It's hard to say exactly why the labor market grew at such a tepid pace last month, adding just 88,000 jobs - not nearly enough to make a dent in the millions of unemployed or even keep up with population growth. Overall, though, it seems clear that consumers are still tapped out, with their incomes flat for years, and many of the new jobs being created lately are low-wage positions that don't leave people with much spending money.
This economy isn't out of the woods yet. Not by a long shot.
Which raises an obvious question: Why are we cutting spending? Actually, let's forget about the spending for a second and consider another question: Why did Congress end the temporary payroll tax holiday as part of the "fiscal cliff" deal?

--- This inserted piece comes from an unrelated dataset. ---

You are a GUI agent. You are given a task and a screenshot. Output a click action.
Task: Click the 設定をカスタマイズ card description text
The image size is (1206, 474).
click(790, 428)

The answers here are no mystery. Despite evidence that the public wants to Congress prioritize job creation over deficit reduction -- along with a great many economists -- Washington is doing the exact opposite. Nearly ever worker in America started getting smaller paychecks in January as a result of ending the payroll tax holiday. While we can't say for sure whether that's a key factor in slowing job creation, it surely is a factor. And now layoffs are kicking in thanks to sequestration.

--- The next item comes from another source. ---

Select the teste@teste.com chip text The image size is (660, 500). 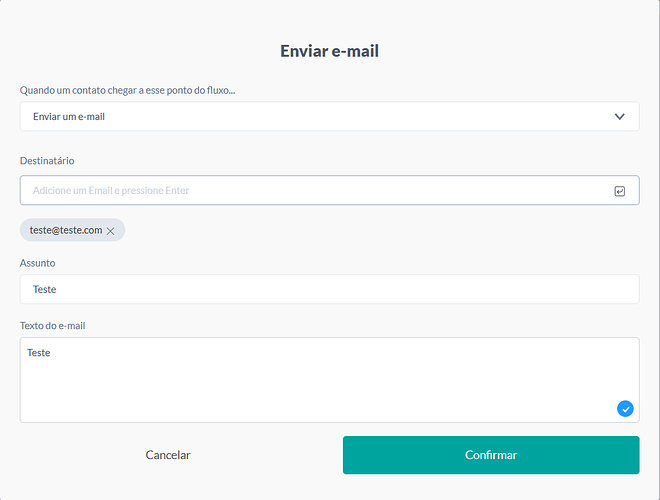pyautogui.click(x=66, y=230)
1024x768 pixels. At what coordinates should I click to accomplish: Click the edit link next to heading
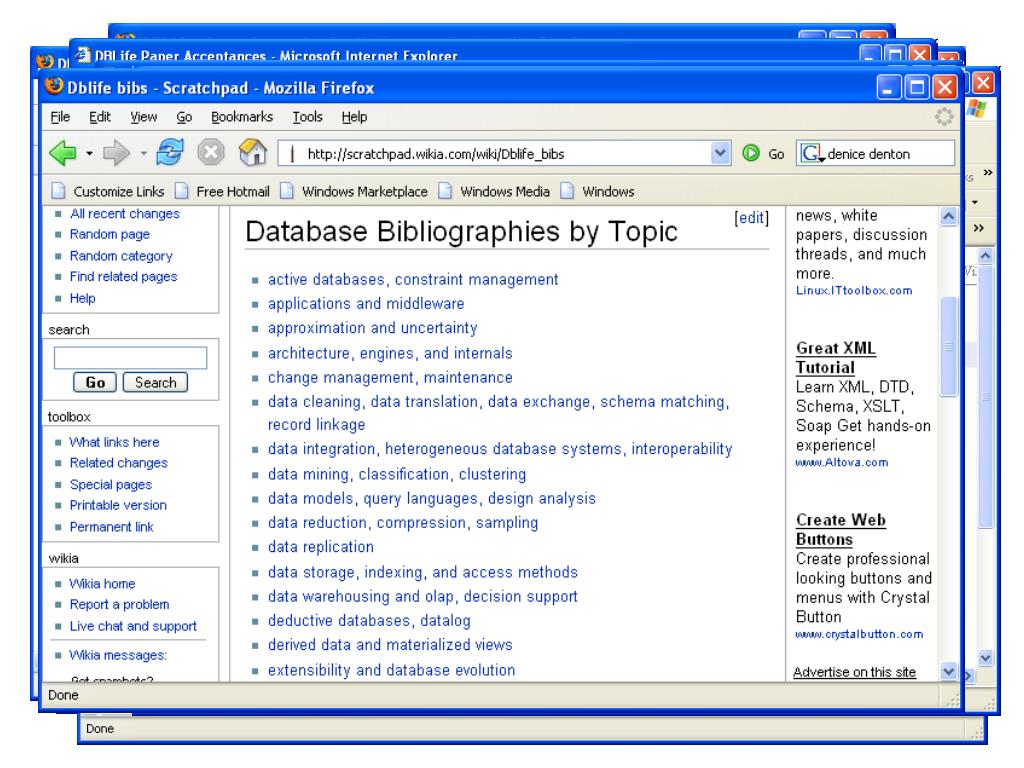751,217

Unfortunately, though, there is another, more ominous possible explanation for weak job growth: Which is that the U.S. economy has changed and been restructured since the financial crisis in ways that decrease the need for new workers. More positions have been consolidated, more jobs outsourced, and more machines brought online that replace workers -- from high-tech robots in manufacturing plants to self-check kiosks at the local CVC.
We may be witnessing a familiar bad scenario whereby Congress makes a recovery harder by prioritizing deficit reduction. But the worst case scenario is that the old days of cyclical recoveries are over and, instead, we are moving fitfully into what sociologist Stanley Aronowitz has called "The Jobless Future."